The Morning After

I’m groggy for want of sleep as I jot down these notes on the morning after the election debacle of November 2, 2004.

It’s a gray, chill day here in the north of Vermont. A high wind is blowing through the tall autumn grasses. I don’t relish the prospect of joining the vigil to be held in Montpelier a few hours from now, that is supposed somehow to take account of this monumental election. This vigil will be a continuation, with timely amendments, of the weekly vigil that has gone on in Montpelier for two years, beginning in the long ago days when it seemed that war with Iraq could be averted.

***

Depleted by lack of sleep and the terrible news of a clear Republican sweep of the Presidency and both Houses of Congress, I feel like a Samson shackled, shorn, and under sentence. I don’t have any notion of emulating Samson’s apocalyptic feat of vengeance; but I envy him the late miracle that his connection with the God of his fathers brought to him.

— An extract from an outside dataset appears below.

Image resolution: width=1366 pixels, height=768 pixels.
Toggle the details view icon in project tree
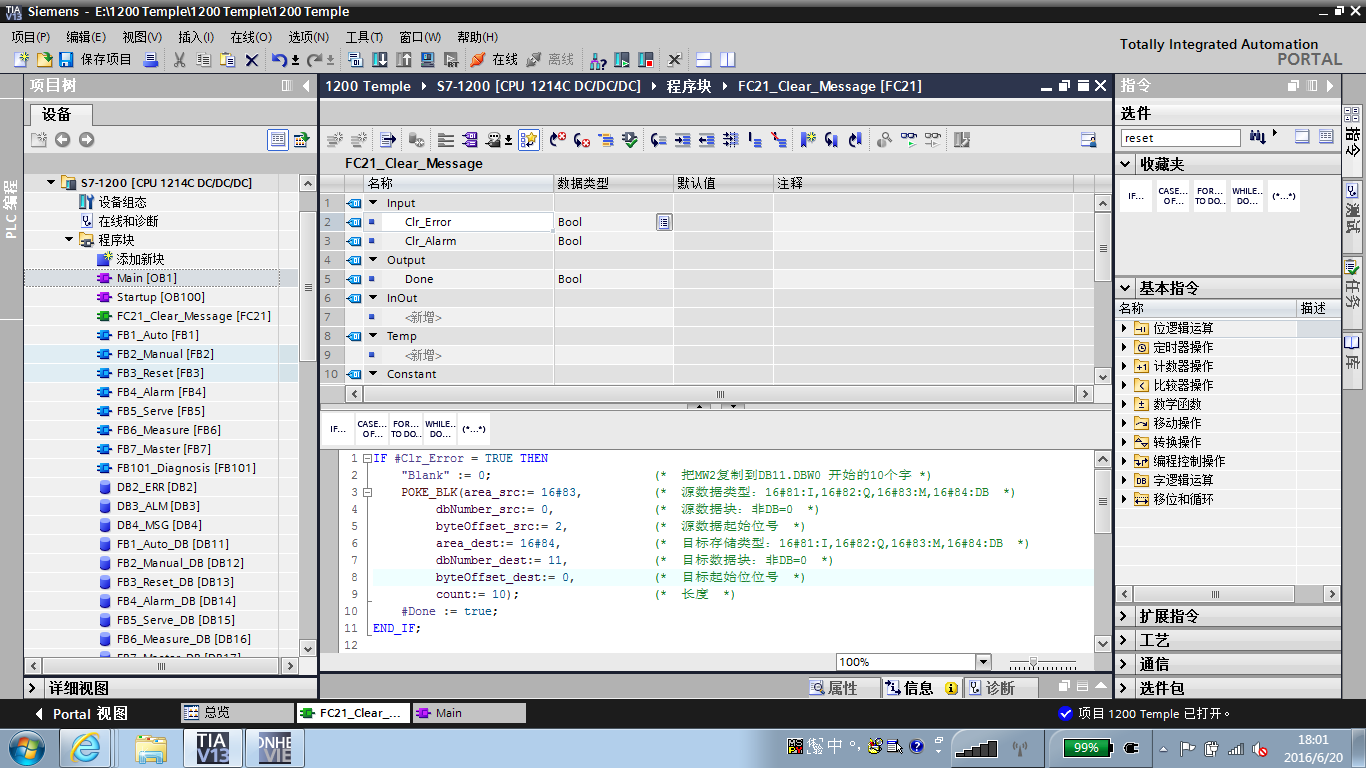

On this Morning After, I feel shorn of my power, stopped in my tracks. I don’t yet allow myself to think in detail of the terms of the sentence America has passed on itself, to live on for 4 more years under a system of heartless and addled Republicanism. Who, in our now-shredded government, will have the power or the guts to gainsay a triumphant Bush and his exultant cohort in the Administration and Congress?

***

I’ve been wincing, politically, for too much of my life. In the last 4 decades there were successive bad times full epochs, they were — of the Vietnam war, and the successive administrations of Nixon, Reagan, and the dynastic Bushes. The habit and necessity of withstanding, together with the recurrent wincing that has been my — our — lot, now take on the character of a lifelong sentence.

It’s romantic and a tease to escape into the wish to have been born in another time and place. I have vagrant fantasies of another kind of life that a person, enough like me to be myself, could have lived in one of the better corners of Scandinavia or Tuscany.

***

There is, after all, something savage, selfish, and otherwise morally unkempt in the forms and practises of American conservatism that suffuse the vast interior of our country, the part that on the election maps is colored red. Living tolerably well in civil Vermont, am I an alien in Greater America?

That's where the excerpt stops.